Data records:
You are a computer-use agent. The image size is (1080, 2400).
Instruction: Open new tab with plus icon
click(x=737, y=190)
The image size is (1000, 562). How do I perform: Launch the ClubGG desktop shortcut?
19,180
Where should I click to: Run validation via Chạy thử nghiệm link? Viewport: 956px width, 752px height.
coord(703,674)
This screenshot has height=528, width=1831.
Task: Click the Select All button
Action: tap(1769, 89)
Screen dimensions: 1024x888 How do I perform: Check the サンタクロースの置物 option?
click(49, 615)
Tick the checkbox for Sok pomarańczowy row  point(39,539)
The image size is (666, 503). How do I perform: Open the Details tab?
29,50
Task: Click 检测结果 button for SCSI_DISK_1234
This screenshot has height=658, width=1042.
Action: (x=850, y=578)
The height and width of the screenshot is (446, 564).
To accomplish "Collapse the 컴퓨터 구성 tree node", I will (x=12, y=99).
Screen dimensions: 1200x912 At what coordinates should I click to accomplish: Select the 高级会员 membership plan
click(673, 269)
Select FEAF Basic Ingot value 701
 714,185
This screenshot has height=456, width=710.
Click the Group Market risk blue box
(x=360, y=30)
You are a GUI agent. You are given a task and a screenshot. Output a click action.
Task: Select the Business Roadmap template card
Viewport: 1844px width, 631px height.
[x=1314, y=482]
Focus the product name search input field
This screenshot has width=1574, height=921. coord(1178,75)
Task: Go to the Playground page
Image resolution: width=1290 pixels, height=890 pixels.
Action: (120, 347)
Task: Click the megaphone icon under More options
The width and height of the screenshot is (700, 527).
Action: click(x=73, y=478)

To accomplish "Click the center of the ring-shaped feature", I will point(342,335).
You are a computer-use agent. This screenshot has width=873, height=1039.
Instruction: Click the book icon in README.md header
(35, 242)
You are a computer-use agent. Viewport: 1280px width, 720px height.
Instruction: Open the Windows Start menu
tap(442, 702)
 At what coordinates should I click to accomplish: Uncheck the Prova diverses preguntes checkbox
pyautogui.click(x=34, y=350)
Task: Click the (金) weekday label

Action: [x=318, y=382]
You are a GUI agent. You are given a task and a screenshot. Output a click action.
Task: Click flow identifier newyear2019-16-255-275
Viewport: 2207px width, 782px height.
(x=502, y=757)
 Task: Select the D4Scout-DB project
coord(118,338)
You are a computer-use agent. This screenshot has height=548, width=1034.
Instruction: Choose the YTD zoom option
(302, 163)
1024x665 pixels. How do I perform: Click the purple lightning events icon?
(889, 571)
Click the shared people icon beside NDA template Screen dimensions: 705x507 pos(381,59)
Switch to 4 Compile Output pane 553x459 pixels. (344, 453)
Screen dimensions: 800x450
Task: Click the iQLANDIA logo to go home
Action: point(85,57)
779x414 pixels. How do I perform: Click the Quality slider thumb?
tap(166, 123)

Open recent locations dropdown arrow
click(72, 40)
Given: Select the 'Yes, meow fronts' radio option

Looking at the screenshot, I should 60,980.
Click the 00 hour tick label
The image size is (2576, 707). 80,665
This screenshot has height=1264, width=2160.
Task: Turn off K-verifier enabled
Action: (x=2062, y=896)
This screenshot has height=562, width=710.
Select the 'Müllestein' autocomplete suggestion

■ What the task requires
Pull out all lines from the entries above that include the word "agent".

■ Solution
You are a computer-use agent. The image size is (1080, 2400).
You are a GUI agent. You are given a task and a screenshot. Output a click action.
You are a computer-use agent. This screenshot has width=873, height=1039.
You are a computer-use agent. Viewport: 1280px width, 720px height.
You are a GUI agent. You are given a task and a screenshot. Output a click action.
You are a computer-use agent. This screenshot has height=548, width=1034.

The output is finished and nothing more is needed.